SOURCE MATERIAL Block Start

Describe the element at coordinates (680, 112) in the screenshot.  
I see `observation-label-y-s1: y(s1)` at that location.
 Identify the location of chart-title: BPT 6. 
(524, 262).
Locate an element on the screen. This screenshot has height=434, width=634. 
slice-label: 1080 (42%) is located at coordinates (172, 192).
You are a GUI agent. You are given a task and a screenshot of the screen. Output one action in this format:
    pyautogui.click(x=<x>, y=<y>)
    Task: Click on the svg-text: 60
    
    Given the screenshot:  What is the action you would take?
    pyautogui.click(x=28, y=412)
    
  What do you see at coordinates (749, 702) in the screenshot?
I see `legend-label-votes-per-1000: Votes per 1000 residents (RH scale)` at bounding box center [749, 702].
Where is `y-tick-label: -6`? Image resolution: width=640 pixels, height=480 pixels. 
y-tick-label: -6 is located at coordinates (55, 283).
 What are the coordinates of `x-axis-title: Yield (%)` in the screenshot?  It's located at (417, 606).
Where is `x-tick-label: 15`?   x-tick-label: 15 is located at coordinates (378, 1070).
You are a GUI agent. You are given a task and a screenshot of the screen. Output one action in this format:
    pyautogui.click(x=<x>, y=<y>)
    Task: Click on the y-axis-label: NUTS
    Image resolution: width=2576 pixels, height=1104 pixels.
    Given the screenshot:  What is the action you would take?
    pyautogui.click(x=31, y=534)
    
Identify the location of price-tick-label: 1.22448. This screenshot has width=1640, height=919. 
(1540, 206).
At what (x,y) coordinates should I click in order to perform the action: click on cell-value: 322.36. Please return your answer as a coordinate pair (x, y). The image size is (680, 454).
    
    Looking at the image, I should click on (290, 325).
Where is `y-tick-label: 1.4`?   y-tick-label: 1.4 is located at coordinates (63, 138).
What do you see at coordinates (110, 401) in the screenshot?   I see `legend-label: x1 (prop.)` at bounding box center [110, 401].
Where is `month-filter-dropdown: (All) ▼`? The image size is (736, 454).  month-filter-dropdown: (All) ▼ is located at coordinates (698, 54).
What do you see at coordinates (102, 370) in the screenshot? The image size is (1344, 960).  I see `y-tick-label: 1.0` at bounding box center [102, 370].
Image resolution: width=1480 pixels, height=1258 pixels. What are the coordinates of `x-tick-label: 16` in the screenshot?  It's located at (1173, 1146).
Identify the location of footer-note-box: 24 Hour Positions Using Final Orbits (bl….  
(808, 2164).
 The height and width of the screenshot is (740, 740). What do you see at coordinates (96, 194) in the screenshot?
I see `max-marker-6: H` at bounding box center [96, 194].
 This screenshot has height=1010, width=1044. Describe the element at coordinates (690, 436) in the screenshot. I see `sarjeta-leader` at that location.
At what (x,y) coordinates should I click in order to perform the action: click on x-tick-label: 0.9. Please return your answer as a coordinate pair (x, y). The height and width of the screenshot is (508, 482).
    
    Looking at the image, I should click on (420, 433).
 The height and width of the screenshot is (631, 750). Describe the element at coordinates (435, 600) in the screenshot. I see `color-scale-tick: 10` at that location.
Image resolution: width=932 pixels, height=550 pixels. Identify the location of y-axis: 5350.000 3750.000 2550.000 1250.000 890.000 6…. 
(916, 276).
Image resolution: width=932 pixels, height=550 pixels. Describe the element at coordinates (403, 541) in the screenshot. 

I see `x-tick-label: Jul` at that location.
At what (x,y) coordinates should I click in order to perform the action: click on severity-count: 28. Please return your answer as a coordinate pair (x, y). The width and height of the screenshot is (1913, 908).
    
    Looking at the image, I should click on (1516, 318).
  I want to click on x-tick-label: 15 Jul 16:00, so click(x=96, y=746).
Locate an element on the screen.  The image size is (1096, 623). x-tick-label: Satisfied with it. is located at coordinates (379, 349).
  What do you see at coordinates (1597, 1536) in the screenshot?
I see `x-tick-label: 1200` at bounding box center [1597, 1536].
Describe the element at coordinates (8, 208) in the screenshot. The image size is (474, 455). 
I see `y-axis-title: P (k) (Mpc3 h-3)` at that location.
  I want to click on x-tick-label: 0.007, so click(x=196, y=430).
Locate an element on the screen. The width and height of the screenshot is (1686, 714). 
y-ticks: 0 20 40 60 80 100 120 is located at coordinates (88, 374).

SOURCE MATERIAL Block End

→ PROBLEM DETAILS
Please recast the material above as a Markdown table with the columns Row and Line, putting each non-blank line in its own row.

→ THE ANSWER
| Row | Line |
|---|---|
| 1 | Describe the element at coordinates (680, 112) in the screenshot.   |
| 2 | I see `observation-label-y-s1: y(s1)` at that location. |
| 3 |  Identify the location of chart-title: BPT 6.  |
| 4 | (524, 262). |
| 5 | Locate an element on the screen. This screenshot has height=434, width=634.  |
| 6 | slice-label: 1080 (42%) is located at coordinates (172, 192). |
| 7 | You are a GUI agent. You are given a task and a screenshot of the screen. Output one action in this format: |
| 8 |     pyautogui.click(x=<x>, y=<y>) |
| 9 |     Task: Click on the svg-text: 60 |
| 10 |     Given the screenshot:  What is the action you would take? |
| 11 |     pyautogui.click(x=28, y=412) |
| 12 |   What do you see at coordinates (749, 702) in the screenshot? |
| 13 | I see `legend-label-votes-per-1000: Votes per 1000 residents (RH scale)` at bounding box center [749, 702]. |
| 14 | Where is `y-tick-label: -6`? Image resolution: width=640 pixels, height=480 pixels.  |
| 15 | y-tick-label: -6 is located at coordinates (55, 283). |
| 16 |  What are the coordinates of `x-axis-title: Yield (%)` in the screenshot?  It's located at (417, 606). |
| 17 | Where is `x-tick-label: 15`?   x-tick-label: 15 is located at coordinates (378, 1070). |
| 18 | You are a GUI agent. You are given a task and a screenshot of the screen. Output one action in this format: |
| 19 |     pyautogui.click(x=<x>, y=<y>) |
| 20 |     Task: Click on the y-axis-label: NUTS |
| 21 |     Image resolution: width=2576 pixels, height=1104 pixels. |
| 22 |     Given the screenshot:  What is the action you would take? |
| 23 |     pyautogui.click(x=31, y=534) |
| 24 | Identify the location of price-tick-label: 1.22448. This screenshot has width=1640, height=919.  |
| 25 | (1540, 206). |
| 26 | At what (x,y) coordinates should I click in order to perform the action: click on cell-value: 322.36. Please return your answer as a coordinate pair (x, y). The image size is (680, 454). |
| 27 |     Looking at the image, I should click on (290, 325). |
| 28 | Where is `y-tick-label: 1.4`?   y-tick-label: 1.4 is located at coordinates (63, 138). |
| 29 | What do you see at coordinates (110, 401) in the screenshot?   I see `legend-label: x1 (prop.)` at bounding box center [110, 401]. |
| 30 | Where is `month-filter-dropdown: (All) ▼`? The image size is (736, 454).  month-filter-dropdown: (All) ▼ is located at coordinates (698, 54). |
| 31 | What do you see at coordinates (102, 370) in the screenshot? The image size is (1344, 960).  I see `y-tick-label: 1.0` at bounding box center [102, 370]. |
| 32 | Image resolution: width=1480 pixels, height=1258 pixels. What are the coordinates of `x-tick-label: 16` in the screenshot?  It's located at (1173, 1146). |
| 33 | Identify the location of footer-note-box: 24 Hour Positions Using Final Orbits (bl….   |
| 34 | (808, 2164). |
| 35 |  The height and width of the screenshot is (740, 740). What do you see at coordinates (96, 194) in the screenshot? |
| 36 | I see `max-marker-6: H` at bounding box center [96, 194]. |
| 37 |  This screenshot has height=1010, width=1044. Describe the element at coordinates (690, 436) in the screenshot. I see `sarjeta-leader` at that location. |
| 38 | At what (x,y) coordinates should I click in order to perform the action: click on x-tick-label: 0.9. Please return your answer as a coordinate pair (x, y). The height and width of the screenshot is (508, 482). |
| 39 |     Looking at the image, I should click on (420, 433). |
| 40 |  The height and width of the screenshot is (631, 750). Describe the element at coordinates (435, 600) in the screenshot. I see `color-scale-tick: 10` at that location. |
| 41 | Image resolution: width=932 pixels, height=550 pixels. Identify the location of y-axis: 5350.000 3750.000 2550.000 1250.000 890.000 6….  |
| 42 | (916, 276). |
| 43 | Image resolution: width=932 pixels, height=550 pixels. Describe the element at coordinates (403, 541) in the screenshot.  |
| 44 | I see `x-tick-label: Jul` at that location. |
| 45 | At what (x,y) coordinates should I click in order to perform the action: click on severity-count: 28. Please return your answer as a coordinate pair (x, y). The width and height of the screenshot is (1913, 908). |
| 46 |     Looking at the image, I should click on (1516, 318). |
| 47 |   I want to click on x-tick-label: 15 Jul 16:00, so click(x=96, y=746). |
| 48 | Locate an element on the screen.  The image size is (1096, 623). x-tick-label: Satisfied with it. is located at coordinates (379, 349). |
| 49 |   What do you see at coordinates (1597, 1536) in the screenshot? |
| 50 | I see `x-tick-label: 1200` at bounding box center [1597, 1536]. |
| 51 | Describe the element at coordinates (8, 208) in the screenshot. The image size is (474, 455).  |
| 52 | I see `y-axis-title: P (k) (Mpc3 h-3)` at that location. |
| 53 |   I want to click on x-tick-label: 0.007, so click(x=196, y=430). |
| 54 | Locate an element on the screen. The width and height of the screenshot is (1686, 714).  |
| 55 | y-ticks: 0 20 40 60 80 100 120 is located at coordinates (88, 374). |